The Contenders - Series 7

 

regia
Dan Minahan

sceneggiatura
Dan Minahan

musica
Tom Tykwer, Johnny Klimek, Reinhold Heil

costumi
Monika Jacobs

produzione
Blow Up Pictures, Killer Films

provenienza: USA
distribuzione: Lucky Red
durata: 88'

"Love will tear us apart": il riff ripetitivo percorre l'intera giornata e mi accorgo che non è mai uscito dalla mia mente, ma mi ha accompagnato per tutti questi anni, facendo da basso continuo, quasi una dolce minaccia di detour destinalmente proiettato al ritorno nello stesso posto da cui si era partiti. Tutta una generazione che si è accantonata per vent'anni, vivendo una vita normale, mantenendo nascosta in sé la propria diversità, pronta a riproporsi, anche solo per un breve momento ripudia i meccanismi televisivi e rivede il proprio video dark...again

interpreti:
Brooke Smith . . . . . . Dawn Lagarto
Glenn Fitzgerald . . . . . . . Jeffrey Norman
Marylouise Burke . . . . . . Connie Trabucco
Michael Kaycheck . . . . . Tony
Richard Venture . . . . Franklin
Merritt Wever . . . Lindsay Berns

 

 

Il film trae spunto dal vecchio video dei Joy Division (probabilmente il miglior gruppo che abbia mai calcato le scene), che viene ricostruito integralmente dall'impressionante montaggio, capace di dare la sensazione televisiva, la nausea da noia, addirittura i trailer delle puntate ancora da vedere, eppure già formalizzate; in questo modo si sottrae la sensazione di assistere in diretta agli eventi da grande fratello violento, ma non si riduce il coinvolgimento (l'intento potrebbe avvicinarsi a quello che muoveva Haneke in Funny games, espungendo riferimenti pascaliani e introducendo iconografia televisiva ben più massiva del fast rewind del film del regista austriaco) e la polemica antivoyeurista, che trova nella sequenza finale (sarcasticamente ricostruita) il potente rifiuto delle regole da parte dei due poco più che trentenni ex amanti punk. Ottimo ritmo e scelta realmente televisiva dei sei potenziali assassini, che consentono uno studio sociologico della ferocia che non risparmia nessuno È un approccio più performativo di Edtv o Truman show, dove il gommoso attore non poteva rappresentare l’uomo della strada, anzi ribaltava il punto di partenza e proponeva all’uomo qualunque il modello artificiale della tv, che occupava con l'invasività del set globalizzante l'intero spazio; qui i luoghi sono i "non luoghi", cari a Marc Augé, tanto che l'intreccio più spettacolare di persone si svolge proprio in un Mall, non luogo principe popolato di simulacri, che mettono in scena una sfida tipicamente western.

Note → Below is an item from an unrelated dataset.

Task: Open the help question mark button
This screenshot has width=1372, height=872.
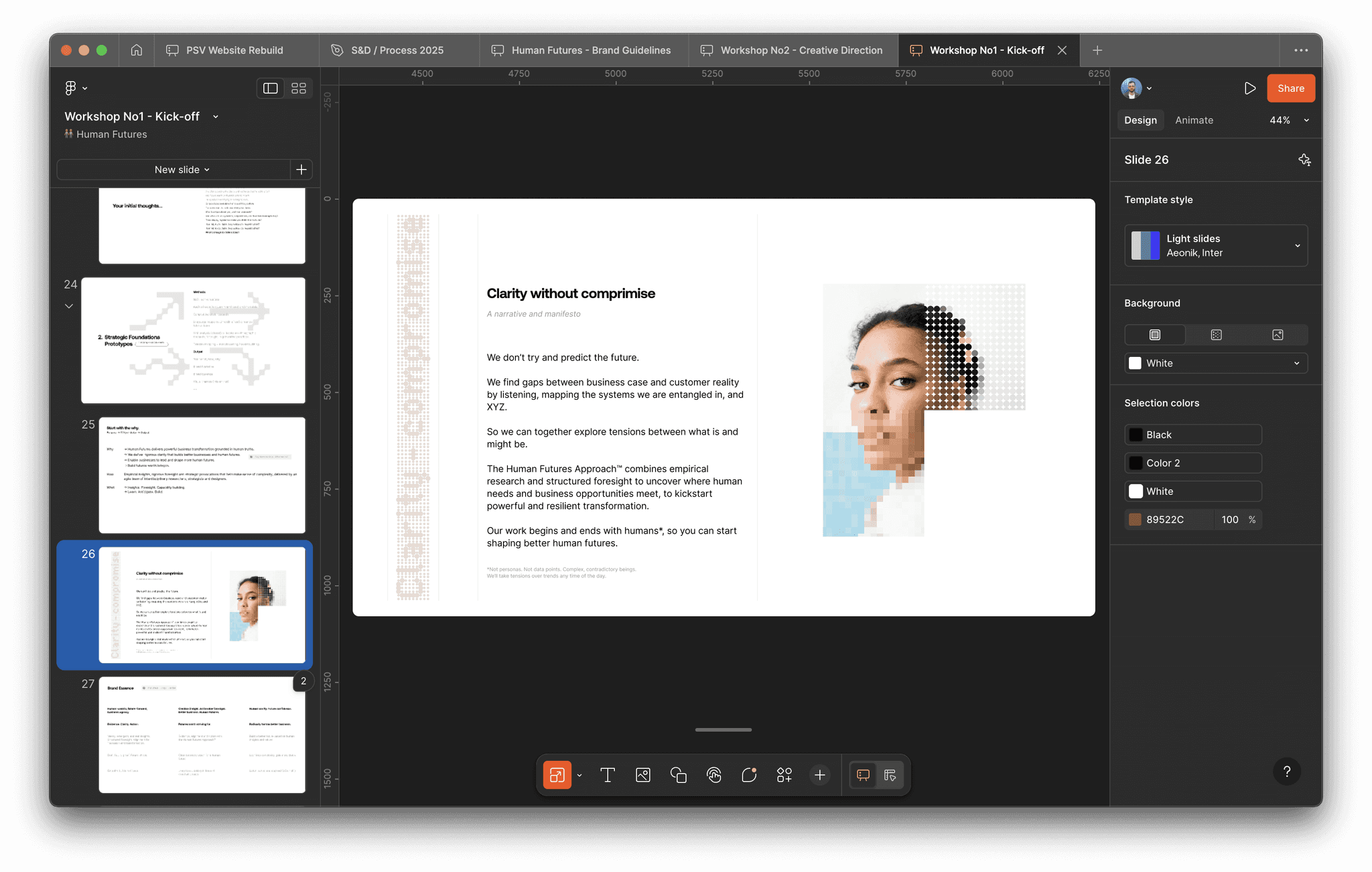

Le violenze sono minime e dunque è pretestuosa la richiesta di Michele Bonatesta, vicepresidente della consulta censoria, di AN (chi se non i fascisti del pnf-msi-an?) che sbraita su un divieto ai minori per un film che anzi è altamente istruttivo per la creazione di una indispensabile autodifesa dalla televisione, ottimamente studiato attraverso una splendida alternanza tra occulta diffusione capillare della esteriorità mediatica e intimità rivelata, ma molto superficialmente, attraverso espedienti tecnici televisivi, tranne in un momento, che è quello centrale dell'incontro tra i due rivali, ex amanti, dove si sentono i loro pensieri in voice over e dunque si avverte la manipolazione della presunta realtà: infatti anche qui come in EDtv è costante la presenza delle telecamere, che diventano emblemi del controllo e della involuzione feroce della società, di cui i due ribelli si appropriano brevemente nel finale per tornare a essere manipolati. Coglie dunque precisamente l’essenza del mezzo televisivo: quel gioco tra sufficiente coinvolgimento nell’ima emotività e superficiale atteggiamento analitico di situazioni osservate con distacco dall’esterno. Commento finale: "non c'è scampo" per i sei personaggi - Pirandello non sarebbe una citazione peregrina visto che sono autori di loro stessi, ma manipolati dai canoni introiettati - che vengono introdotti all'inizio da uno stringato montaggio televisivo affidato a riprese con camera a mano, a queste è demandato il compito di notificare agli estatici malcapitati, che sono i nuovi gladiatori della quotidianità, il sorteggio che li vuole protagonisti della reciproca caccia all’uomo. Vince chi sopravvive. [c'è anche un racconto di Calvino - molto più sofisticato e completamente narrato dal punto di vista di un automobilista che sa di dover uccidere il guidatore che lo precede, ma si sorprende a fantasticare di poter essere vittima - nel quale il meccanismo del gioco si presenta lievemente diverso. Invece questo film è tratto da un romanzo americano di Robert Schekley che aveva già ispirato Elio Petri nel 1970 per un film interpretato da Mastroianni, mi ricordo La decima vittima con forti coloriture pop e atmosfera straniata, un po' lisergico]

When routine bites hard,
And ambitions are low,
And resentment rides high,
But emotions won't grow,
And we're changing our ways, taking different roads.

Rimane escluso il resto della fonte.